By Agence France-Presse
Canadian Prime Minister Justin Trudeau will travel to China next week to bolster trade ties as North American continental trade talks fizzle.
During the December 3-7 official visit, Trudeau “will promote a progressive trade agenda and tourism initiatives,” said his office.
He will meet with government and business leaders as part of Canada’s concerted push to diversify its trade, most of which is currently with its neighbor the United States.
“A strong relationship with China is essential to creating jobs, strengthening the middle class, and growing the Canadian economy,” Trudeau said in a statement.
He said he also plans to have full and frank discussions on “issues like good governance, human rights, and the rule of law.”
The visit to China will be Trudeau’s second since he came to power two years ago, and comes as trilateral talks with the United States and Mexico to revamp the North American Free Trade Agreement appear to be headed toward a deadlock.
Canada and Mexico are staunchly opposed to US proposals for a NAFTA sunset clause, minimum US content in car parts and nixing of the pact’s trade dispute mechanism.
The US has adopted a more protectionist tone under President Donald Trump and his “America First” policy.
Beijing, meanwhile, has openly courted increased trade with Canada, including calling for a free trade deal.
China is currently Canada’s second-largest trading partner, far behind the United States, with bilateral trade of more than Can$85 billion (US$67 billion).

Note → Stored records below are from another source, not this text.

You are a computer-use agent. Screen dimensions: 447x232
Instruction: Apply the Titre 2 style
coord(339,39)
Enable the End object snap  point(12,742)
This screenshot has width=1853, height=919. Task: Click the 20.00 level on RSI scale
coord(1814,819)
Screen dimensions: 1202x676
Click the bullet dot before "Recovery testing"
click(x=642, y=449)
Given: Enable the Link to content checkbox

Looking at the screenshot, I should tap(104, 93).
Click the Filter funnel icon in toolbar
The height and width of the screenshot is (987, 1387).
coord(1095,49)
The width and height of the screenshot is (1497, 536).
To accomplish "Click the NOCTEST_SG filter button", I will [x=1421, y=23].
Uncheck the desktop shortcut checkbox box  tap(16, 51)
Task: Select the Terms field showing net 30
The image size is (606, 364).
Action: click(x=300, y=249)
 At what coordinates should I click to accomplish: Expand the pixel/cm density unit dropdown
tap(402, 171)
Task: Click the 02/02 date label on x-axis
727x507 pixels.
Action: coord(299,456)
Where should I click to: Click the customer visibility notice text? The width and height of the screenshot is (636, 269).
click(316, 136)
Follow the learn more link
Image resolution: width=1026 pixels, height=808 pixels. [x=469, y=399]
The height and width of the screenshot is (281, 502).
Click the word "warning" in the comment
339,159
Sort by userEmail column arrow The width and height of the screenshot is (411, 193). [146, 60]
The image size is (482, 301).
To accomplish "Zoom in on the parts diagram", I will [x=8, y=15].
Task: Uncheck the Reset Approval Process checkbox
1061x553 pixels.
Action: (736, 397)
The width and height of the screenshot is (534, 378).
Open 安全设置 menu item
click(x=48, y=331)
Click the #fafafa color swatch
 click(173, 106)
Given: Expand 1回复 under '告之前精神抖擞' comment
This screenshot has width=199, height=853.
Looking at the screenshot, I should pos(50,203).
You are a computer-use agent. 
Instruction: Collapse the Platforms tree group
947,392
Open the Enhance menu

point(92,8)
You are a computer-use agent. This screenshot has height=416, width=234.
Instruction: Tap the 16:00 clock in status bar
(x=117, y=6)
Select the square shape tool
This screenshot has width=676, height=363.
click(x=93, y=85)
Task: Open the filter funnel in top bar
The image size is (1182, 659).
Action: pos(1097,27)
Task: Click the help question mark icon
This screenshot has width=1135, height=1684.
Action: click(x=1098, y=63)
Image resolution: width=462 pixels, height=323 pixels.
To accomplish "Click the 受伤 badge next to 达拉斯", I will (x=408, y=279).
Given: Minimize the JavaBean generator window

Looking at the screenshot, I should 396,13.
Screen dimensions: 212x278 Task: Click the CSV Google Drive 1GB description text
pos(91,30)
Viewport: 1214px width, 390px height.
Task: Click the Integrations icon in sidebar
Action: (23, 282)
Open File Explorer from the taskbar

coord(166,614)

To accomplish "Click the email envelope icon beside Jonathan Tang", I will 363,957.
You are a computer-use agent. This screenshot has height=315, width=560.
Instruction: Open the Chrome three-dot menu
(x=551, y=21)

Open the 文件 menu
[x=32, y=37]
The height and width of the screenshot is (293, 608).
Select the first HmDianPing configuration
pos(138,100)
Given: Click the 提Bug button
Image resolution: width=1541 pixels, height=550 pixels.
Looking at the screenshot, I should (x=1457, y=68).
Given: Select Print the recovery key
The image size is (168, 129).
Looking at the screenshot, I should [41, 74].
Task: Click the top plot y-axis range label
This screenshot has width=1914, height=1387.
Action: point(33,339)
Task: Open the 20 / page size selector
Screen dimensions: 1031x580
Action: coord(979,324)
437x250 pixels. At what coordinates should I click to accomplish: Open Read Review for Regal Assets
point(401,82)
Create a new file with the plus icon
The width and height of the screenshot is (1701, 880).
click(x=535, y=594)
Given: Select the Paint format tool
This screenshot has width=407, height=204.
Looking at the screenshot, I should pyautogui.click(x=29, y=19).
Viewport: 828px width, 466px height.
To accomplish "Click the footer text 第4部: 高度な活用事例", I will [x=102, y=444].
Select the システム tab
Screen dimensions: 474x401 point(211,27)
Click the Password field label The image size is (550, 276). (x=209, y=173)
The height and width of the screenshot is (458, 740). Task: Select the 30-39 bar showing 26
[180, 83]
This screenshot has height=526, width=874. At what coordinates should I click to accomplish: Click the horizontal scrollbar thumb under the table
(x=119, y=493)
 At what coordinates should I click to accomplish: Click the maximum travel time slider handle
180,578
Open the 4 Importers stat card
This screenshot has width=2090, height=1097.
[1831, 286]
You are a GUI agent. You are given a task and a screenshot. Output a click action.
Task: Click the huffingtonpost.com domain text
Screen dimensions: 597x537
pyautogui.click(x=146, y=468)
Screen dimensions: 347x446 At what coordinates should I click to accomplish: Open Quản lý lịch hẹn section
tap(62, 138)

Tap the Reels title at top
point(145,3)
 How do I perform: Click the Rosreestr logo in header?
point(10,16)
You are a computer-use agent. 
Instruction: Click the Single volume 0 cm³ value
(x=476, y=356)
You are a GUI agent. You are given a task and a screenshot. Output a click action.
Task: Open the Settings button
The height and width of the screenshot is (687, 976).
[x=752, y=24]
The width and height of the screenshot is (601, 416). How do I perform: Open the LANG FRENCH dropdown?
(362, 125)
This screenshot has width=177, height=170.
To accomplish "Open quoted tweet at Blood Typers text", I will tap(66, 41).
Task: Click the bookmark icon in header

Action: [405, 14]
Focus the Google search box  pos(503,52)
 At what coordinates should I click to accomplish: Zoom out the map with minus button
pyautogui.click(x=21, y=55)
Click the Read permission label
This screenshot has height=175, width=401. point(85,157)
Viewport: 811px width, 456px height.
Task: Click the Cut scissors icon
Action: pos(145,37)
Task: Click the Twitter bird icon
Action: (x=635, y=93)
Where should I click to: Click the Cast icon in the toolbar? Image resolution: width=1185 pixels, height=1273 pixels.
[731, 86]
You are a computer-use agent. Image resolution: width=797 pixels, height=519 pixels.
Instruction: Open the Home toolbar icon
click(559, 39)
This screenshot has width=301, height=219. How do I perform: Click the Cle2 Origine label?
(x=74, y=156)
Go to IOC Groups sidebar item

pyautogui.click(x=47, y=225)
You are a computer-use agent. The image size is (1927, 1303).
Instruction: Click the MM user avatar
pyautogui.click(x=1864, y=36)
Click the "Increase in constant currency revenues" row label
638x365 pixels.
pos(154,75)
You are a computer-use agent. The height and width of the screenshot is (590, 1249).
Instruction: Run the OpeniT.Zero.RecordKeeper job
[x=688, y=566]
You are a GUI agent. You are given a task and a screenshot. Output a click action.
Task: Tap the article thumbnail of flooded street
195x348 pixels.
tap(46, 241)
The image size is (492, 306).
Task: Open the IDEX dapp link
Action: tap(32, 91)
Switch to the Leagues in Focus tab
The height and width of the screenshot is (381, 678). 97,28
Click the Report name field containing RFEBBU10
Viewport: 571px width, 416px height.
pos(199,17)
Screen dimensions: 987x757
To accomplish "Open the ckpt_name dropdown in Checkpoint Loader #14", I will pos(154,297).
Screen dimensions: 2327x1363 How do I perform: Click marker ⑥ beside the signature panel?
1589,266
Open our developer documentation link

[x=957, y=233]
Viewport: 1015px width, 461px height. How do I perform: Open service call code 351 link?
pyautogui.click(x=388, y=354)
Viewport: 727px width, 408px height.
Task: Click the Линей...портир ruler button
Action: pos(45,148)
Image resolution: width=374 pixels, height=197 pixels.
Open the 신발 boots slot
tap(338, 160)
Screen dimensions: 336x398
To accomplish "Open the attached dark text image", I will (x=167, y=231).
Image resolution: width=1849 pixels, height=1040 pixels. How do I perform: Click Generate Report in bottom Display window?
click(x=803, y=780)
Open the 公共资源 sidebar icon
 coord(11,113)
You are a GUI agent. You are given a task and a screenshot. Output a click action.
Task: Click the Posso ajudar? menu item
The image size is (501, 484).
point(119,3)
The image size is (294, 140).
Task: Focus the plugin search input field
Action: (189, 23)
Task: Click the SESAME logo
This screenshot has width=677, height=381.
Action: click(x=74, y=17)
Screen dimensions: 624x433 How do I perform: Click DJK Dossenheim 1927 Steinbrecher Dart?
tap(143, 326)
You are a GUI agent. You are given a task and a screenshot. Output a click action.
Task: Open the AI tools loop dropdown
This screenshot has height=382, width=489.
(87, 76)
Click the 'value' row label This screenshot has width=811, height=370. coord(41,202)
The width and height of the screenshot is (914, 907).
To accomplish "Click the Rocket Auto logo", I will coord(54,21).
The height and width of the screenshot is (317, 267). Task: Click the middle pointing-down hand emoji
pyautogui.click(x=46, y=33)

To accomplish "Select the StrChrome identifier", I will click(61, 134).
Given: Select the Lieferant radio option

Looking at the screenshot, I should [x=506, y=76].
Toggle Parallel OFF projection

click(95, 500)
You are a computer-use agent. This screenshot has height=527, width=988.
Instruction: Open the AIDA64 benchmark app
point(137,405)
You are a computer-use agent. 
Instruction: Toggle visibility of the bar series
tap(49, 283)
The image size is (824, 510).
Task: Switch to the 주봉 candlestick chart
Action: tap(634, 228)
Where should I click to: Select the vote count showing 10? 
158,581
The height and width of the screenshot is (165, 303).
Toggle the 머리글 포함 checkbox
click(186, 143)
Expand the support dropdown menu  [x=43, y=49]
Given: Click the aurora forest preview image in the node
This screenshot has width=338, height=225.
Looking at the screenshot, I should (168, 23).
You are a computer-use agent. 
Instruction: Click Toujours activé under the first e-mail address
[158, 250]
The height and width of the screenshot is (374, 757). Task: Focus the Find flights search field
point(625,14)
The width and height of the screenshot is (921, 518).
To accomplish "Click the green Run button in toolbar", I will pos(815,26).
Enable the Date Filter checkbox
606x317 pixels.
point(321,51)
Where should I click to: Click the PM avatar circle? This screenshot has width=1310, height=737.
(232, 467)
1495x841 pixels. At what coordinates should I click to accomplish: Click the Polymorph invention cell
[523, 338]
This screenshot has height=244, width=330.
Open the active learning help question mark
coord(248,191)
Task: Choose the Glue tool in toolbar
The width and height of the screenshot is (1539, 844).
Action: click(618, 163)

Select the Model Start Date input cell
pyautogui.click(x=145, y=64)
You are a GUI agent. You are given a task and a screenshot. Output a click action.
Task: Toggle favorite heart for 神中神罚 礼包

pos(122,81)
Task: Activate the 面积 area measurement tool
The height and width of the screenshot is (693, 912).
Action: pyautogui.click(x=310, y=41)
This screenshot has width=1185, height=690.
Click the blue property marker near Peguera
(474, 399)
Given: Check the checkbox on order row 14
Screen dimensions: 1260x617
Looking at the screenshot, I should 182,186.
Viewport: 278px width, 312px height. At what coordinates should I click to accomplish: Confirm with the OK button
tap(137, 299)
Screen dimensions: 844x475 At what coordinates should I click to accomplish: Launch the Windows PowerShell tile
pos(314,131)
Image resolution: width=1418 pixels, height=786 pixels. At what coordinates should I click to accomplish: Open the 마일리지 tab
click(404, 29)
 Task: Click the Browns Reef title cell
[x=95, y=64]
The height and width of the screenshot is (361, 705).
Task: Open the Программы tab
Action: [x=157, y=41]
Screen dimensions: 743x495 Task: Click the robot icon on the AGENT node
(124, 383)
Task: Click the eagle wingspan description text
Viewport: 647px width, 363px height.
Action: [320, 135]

Last year Canada’s merchandise exports to China rose four percent over 2015, topped by agriculture and forest products, copper and iron ores, and motor vehicles.
During the visit to Beijing and Guangzhou, Trudeau will meet with his counterpart Li Keqiang, Chairman Zhang Dejiang of the Standing Committee of the National People’s Congress, and President Xi Jinping.
Chinese Premier Li traveled to Canada in September last year, when the two sides agreed to double bilateral commerce by 2025.